Her clothes had been bagged and discarded in a skip along with the blood stained jigsaw with Ms Akom's hairs stuck to it.

Giving evidence, Paizan, a concrete mixer driver, admitted moving the body but denied murdering the young woman he knew as Dora, falsely claiming she poisoned him with iced coffee.

He described how he came to love her "like a daughter" after finding her begging for small change in a supermarket car park.

However, the evidence suggested that he had preyed on her vulnerability and targeted her with the promise of money.

They met 54 times over the 12 months before the murder and jurors were shown photographs Paizan took of Ms Akom semi-naked, the court heard.

He told jurors she would strip, dance, play games and send him "sexy" pictures and videos but they did not have sex.

On the day of the killing, they had arranged to meet by Facebook Messenger.

At 11.49am they went into the container, with the defendant emerging alone with blood on his arm, about 40 minutes later.

Paizan claimed he had little memory of events after she "poisoned" him, after she made repeated demands for money.

Recounting his version of events in the container, he told jurors: "All of a sudden I felt like a wave of darkness and I could not walk.

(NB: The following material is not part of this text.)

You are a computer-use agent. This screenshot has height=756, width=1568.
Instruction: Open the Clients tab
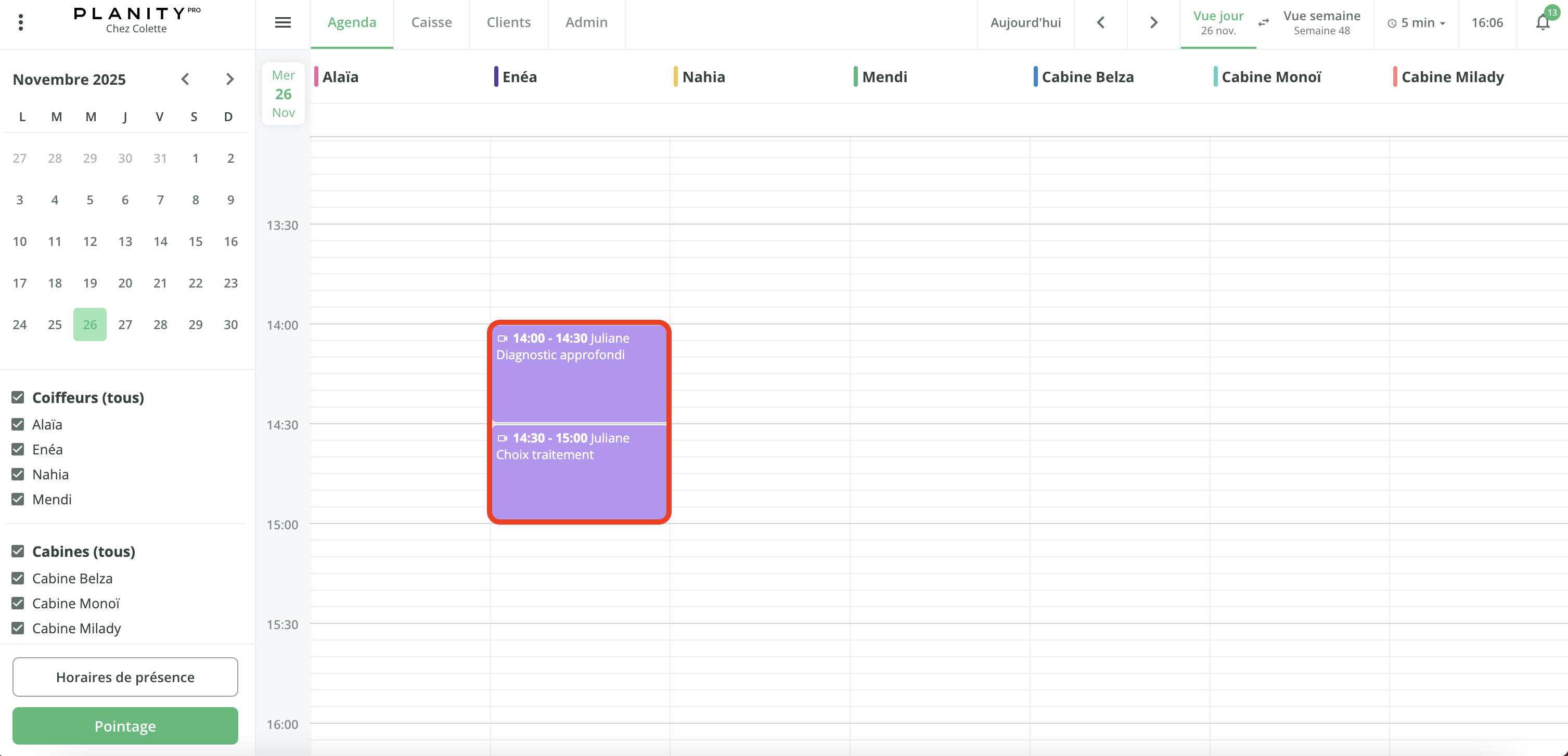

I sat down in the first room."

The next think he remembered was going into the bedroom area, seeing Ms Akom was naked and falling down.

He claimed she tried to force a bottle of liquid into his mouth and he pushed her away before leaving to get some air.

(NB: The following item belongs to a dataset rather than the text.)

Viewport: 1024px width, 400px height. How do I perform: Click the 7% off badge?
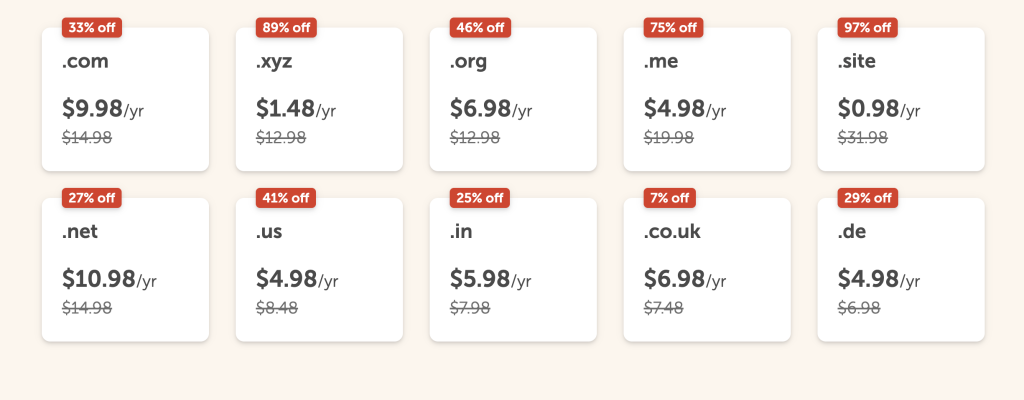click(x=670, y=197)
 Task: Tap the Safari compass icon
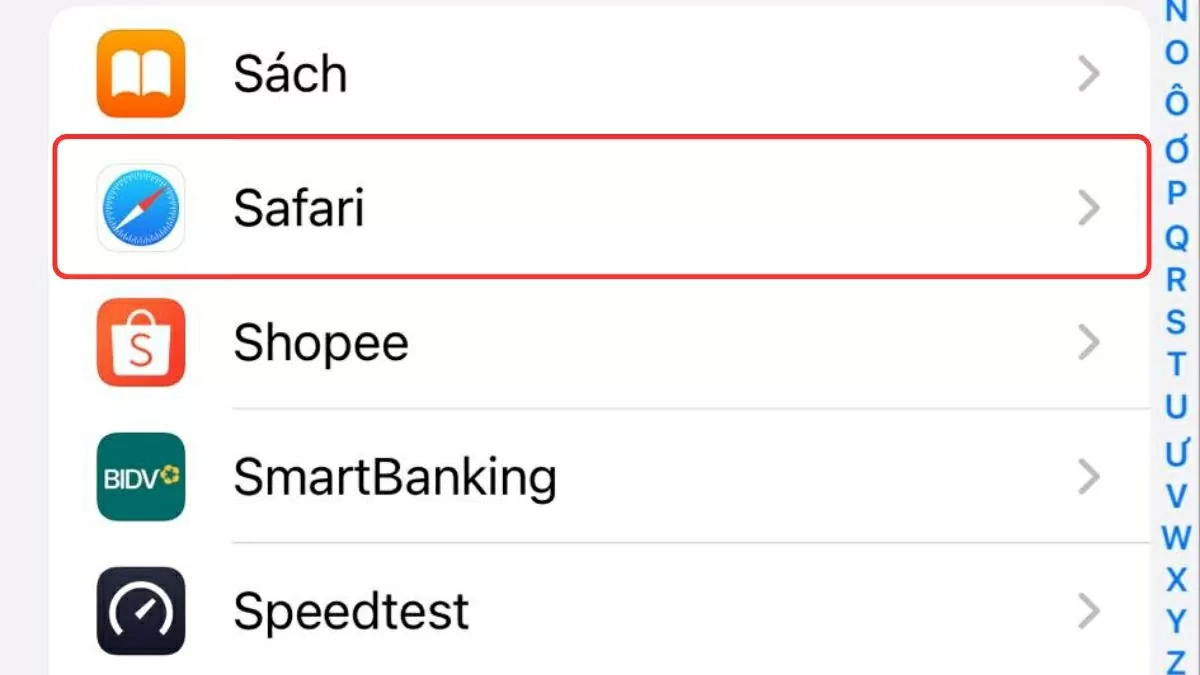(141, 208)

He said: "Because I did not know what was happening to me I did not even know my name.

"It was like a sort of amnesia."

"I washed my face to help myself to come to because my brain was blurred, I did not know who I was, what my name was, my head was not functioning right."

Describing the scene when he returned to the container, Paizan said: "There was Agnes curled up in a ball, head down.

"I got scared and I entered a state of panic. What was going on? What had happened?

"How did she end up like this? I cannot say what happened."

Asked why he did not seek medical help, he said: "I think I realised there was no life left in her, the poor little thing, and I was in such a state of panic.

"I did not know what to do, how to go about things."

Paizan said he did not call the police, fearing they would not believe him.

Instead, he told jurors: "I tried to take her to the park, put her in a good place."

He denied being responsible for Ms Akom's death.

The father-of-four claimed he called her his "princess, little angel and sparrow" and in turn she called him "grandpa".

Paizan claimed Ms Akom had demanded money and took drugs while he only wanted to help set her on the path of a better life.

However, there was no evidence that Ms Akom was a drug addict or a sex worker. Jurors were told Paizan had convictions for benefit fraud, having bladed articles and a traffic offence.

Under cross-examination, Jake Hallam QC suggested Paizan's account was a pack of lies.

An Old Bailey jury retired to consider its verdicts on Tuesday and found Paizan, of Kensington, west London, guilty of murder after one hour of deliberation.